New Delhi, Jan 28 (IANS) As enterprises struggle to understand the importance of data lifecyle where destructing the data is equally important to archiving or retaining it in the systems of on the Cloud, only 43 per cent organisations in India are fully aware of current and upcoming data protection laws, a new report said on Thursday,
While the B2B firms are more prepared than B2C, 80 per cent of organisations have a defined data retention policy, according to a joint report by Deloitte and Blancco, that provides data erasure and mobile device diagnostics software.
According to the report, organisations in India need to ensure that data is irrecoverable upon destruction so that it doesn’t become a liability.
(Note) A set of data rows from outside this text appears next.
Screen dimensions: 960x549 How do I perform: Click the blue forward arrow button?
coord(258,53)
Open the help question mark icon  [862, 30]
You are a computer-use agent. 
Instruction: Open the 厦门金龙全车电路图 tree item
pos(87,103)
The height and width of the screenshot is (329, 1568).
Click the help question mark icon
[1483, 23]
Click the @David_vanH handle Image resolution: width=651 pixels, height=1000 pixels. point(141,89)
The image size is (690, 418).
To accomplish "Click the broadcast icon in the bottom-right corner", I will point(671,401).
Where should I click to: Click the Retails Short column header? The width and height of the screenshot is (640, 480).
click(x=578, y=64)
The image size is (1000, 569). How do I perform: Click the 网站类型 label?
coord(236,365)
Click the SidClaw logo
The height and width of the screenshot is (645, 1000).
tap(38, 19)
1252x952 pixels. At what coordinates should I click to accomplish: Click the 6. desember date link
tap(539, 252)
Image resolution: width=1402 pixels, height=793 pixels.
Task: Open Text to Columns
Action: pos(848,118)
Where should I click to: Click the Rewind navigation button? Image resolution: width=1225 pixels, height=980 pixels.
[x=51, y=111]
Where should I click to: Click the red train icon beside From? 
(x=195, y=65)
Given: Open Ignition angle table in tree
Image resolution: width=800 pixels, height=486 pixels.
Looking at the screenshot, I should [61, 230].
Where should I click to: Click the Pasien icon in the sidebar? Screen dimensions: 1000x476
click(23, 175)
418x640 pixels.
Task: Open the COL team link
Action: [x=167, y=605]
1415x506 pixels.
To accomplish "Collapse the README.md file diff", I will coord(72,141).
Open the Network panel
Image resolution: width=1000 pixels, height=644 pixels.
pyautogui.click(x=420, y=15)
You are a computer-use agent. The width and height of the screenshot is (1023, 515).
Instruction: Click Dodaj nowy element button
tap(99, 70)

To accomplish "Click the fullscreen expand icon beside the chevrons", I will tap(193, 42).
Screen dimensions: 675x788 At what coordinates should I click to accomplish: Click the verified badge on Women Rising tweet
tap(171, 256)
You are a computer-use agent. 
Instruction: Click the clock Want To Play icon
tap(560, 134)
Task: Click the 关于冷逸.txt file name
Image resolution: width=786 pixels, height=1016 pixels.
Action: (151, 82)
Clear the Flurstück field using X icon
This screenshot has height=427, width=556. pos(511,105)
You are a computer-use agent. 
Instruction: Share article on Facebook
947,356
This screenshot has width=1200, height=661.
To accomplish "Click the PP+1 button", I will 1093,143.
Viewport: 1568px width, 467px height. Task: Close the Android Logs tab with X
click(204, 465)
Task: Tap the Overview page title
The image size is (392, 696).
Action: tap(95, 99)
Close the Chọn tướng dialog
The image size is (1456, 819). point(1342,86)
“With more stringent data privacy laws in place, secure and certified methods of data destruction are required to support enterprise compliance and compliance by third-party vendors,” the findings showed.
As organisations across the globe become more customer centric, it becomes inevitable for them to consider new and upcoming privacy laws and standards and include the relevant data disposal and sanitisation practices for their Global Capability Centers (GCCs) in India.
“The digital transformation of enterprises has paved the way for a data-centric ecosystem which enables housing petabytes of personal data on cloud infrastructure and gigabytes of data on endpoints,” Manish Sehgal, Partner, Deloitte India, told IANS.
“Another vital aspect is to securely dispose the data which is no longer required for business purposes and our survey insights show only 32 per cent of organisations produced certification of data removal from solid-state drives at end-of-life,” Sehgal added.
The efficient management of data from its inception through its disposition is the responsibility of all organisations handling the data.
The two critical end stages are the Archive stage, which addresses retention policies and adherence with those policies, and the Dispose stage, which addresses end-of-life data sanitisation of assets or from within active environments.
“With more stringent data privacy laws in place, secure and certified methods of data destruction are required to support enterprise compliance and compliance by third-party vendors,” the report mentioned.
Due to regulatory reasons, the demand for the data protection officer (DPO) is increasing substantially and more and more organisations require this position.
“The majority of organisations do not have consolidated visibilities into their vendors’ data destruction processes, which makes it difficult to comply with relevant regulations and laws,” the report noted.
According to Sehgal, an effective sanitisation at the end-of-data lifecycle, especially the ones collecting and processing personal data is paramount.
“The efficient management of data from its inception through its disposition is the collective responsibility of all organisations handling the data and consumer who need to be educated about being privacy-conscious”.